→ WHAT TO PRODUCE
Below are entries; copy exactly, and only, the lines from the one containing "Enable the Private checkbox" through their final line, leaving out pictures.

┄┄┄┄┄┄┄┄┄┄┄┄┄┄┄┄┄┄┄┄

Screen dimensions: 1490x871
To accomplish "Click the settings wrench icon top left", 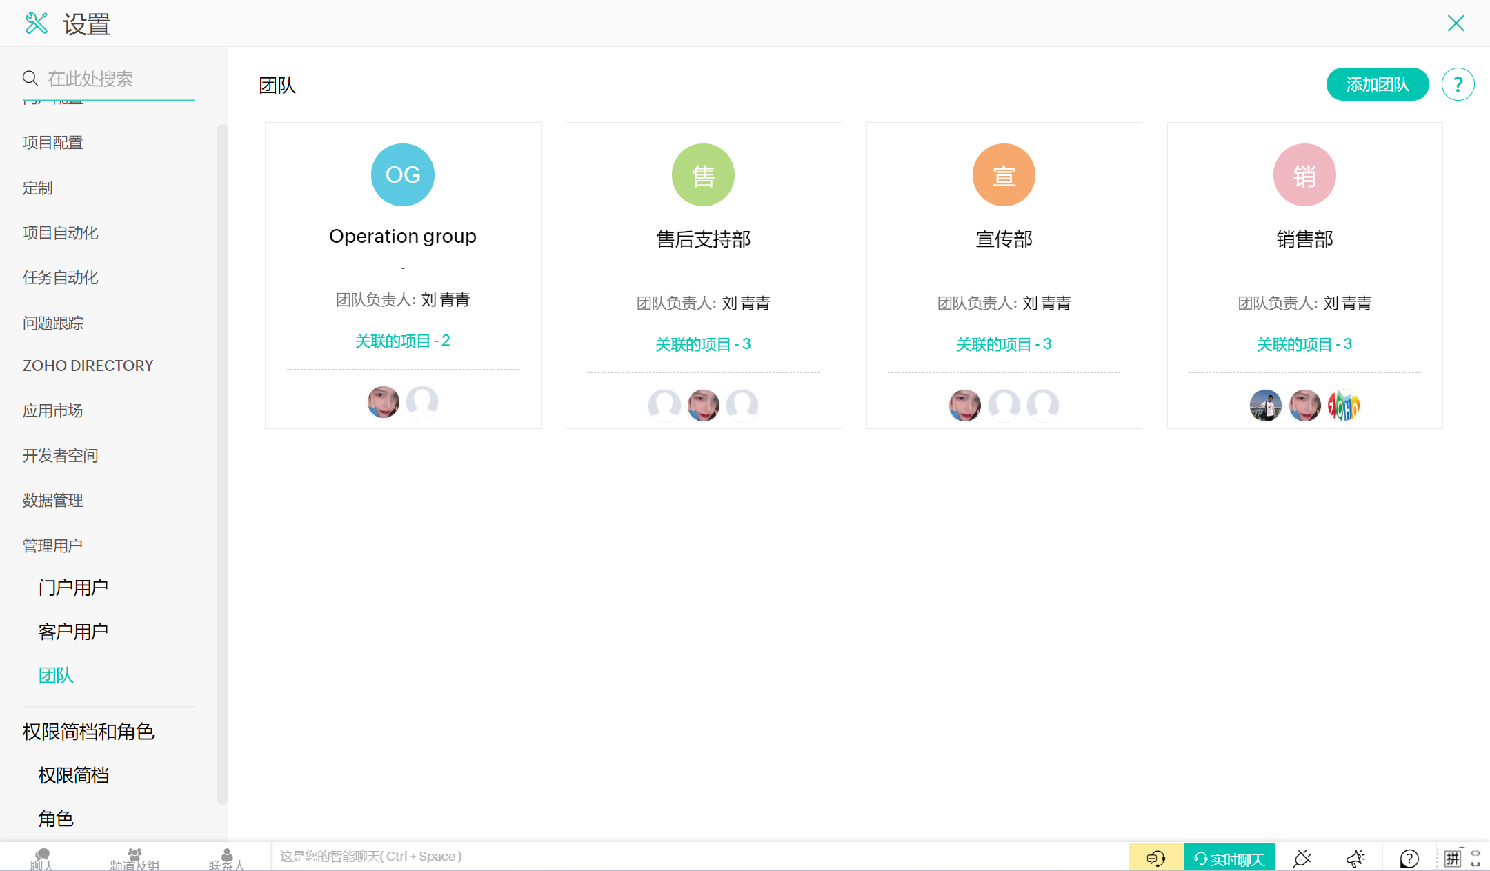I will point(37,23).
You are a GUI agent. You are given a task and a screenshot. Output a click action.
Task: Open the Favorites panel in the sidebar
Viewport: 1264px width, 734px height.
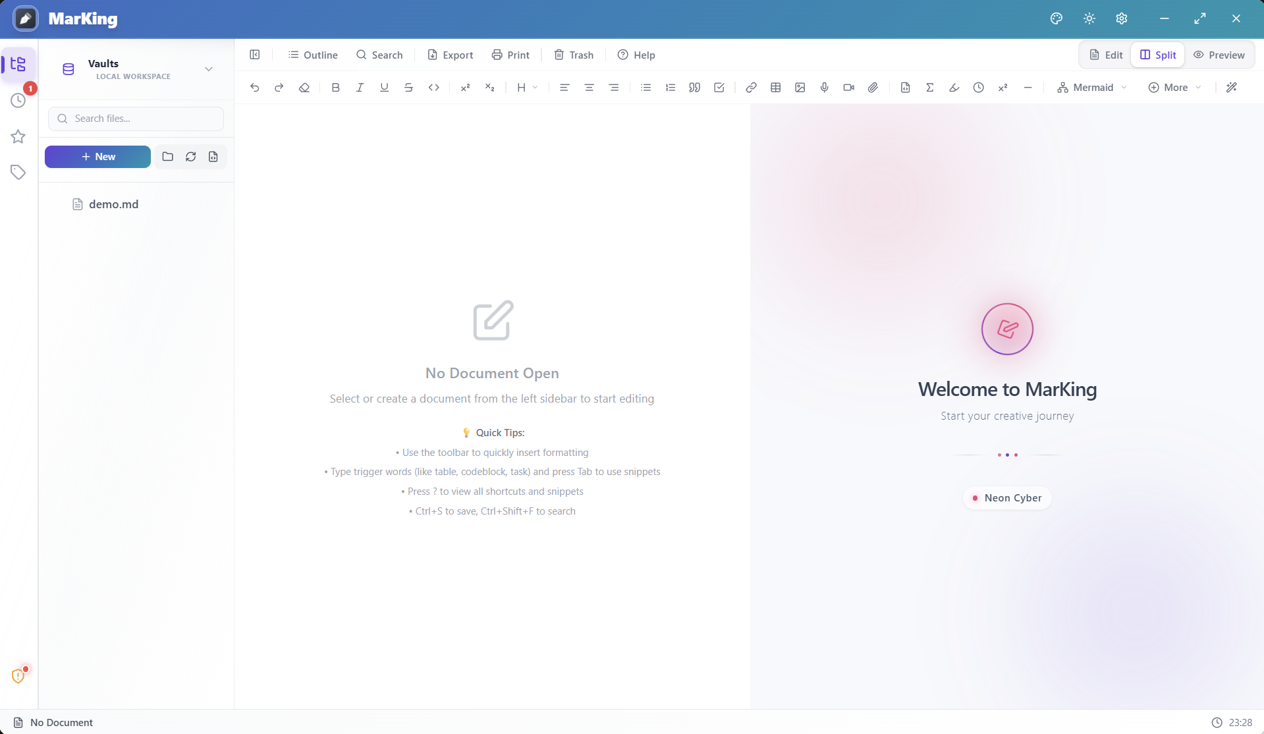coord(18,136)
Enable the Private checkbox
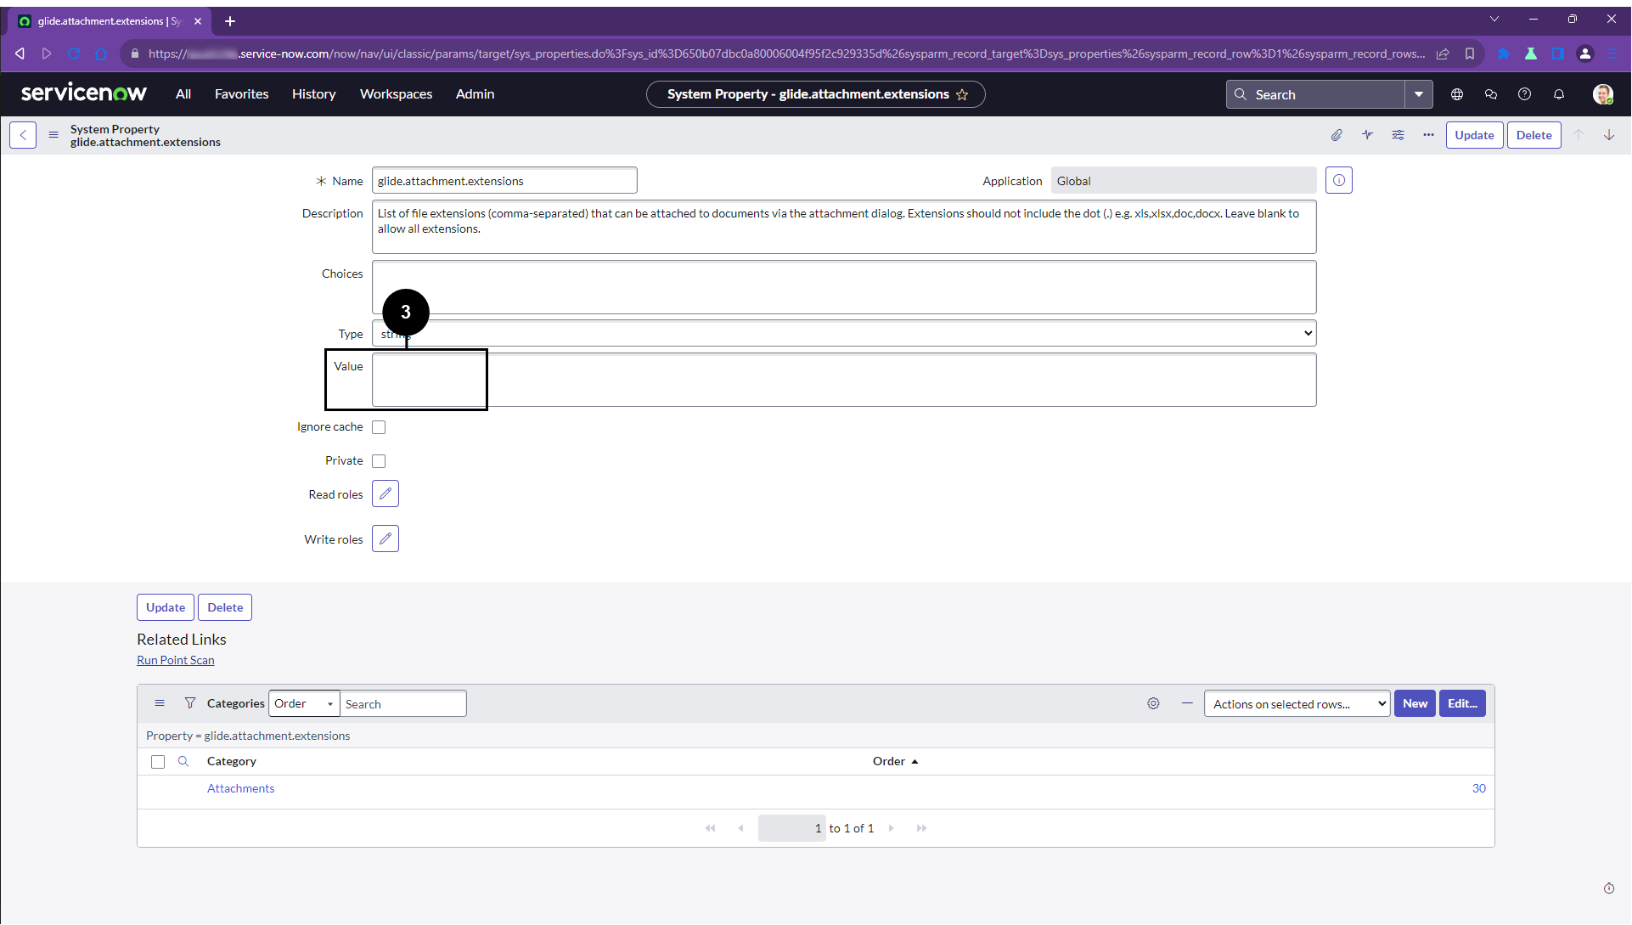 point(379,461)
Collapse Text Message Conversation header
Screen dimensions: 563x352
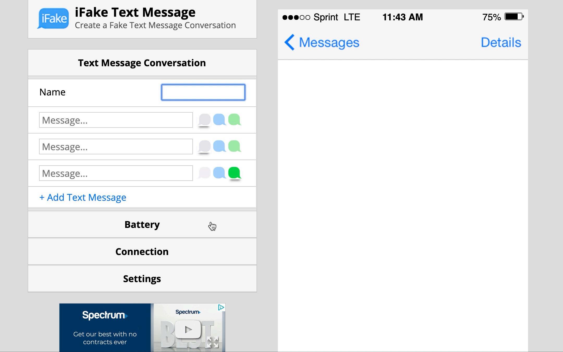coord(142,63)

┄┄┄┄┄┄┄┄┄┄┄┄┄┄┄┄┄┄┄┄

→ YOUR RESPONSE
Enable the Private checkbox
 point(379,461)
Collapse Text Message Conversation header
Screen dimensions: 563x352
coord(142,63)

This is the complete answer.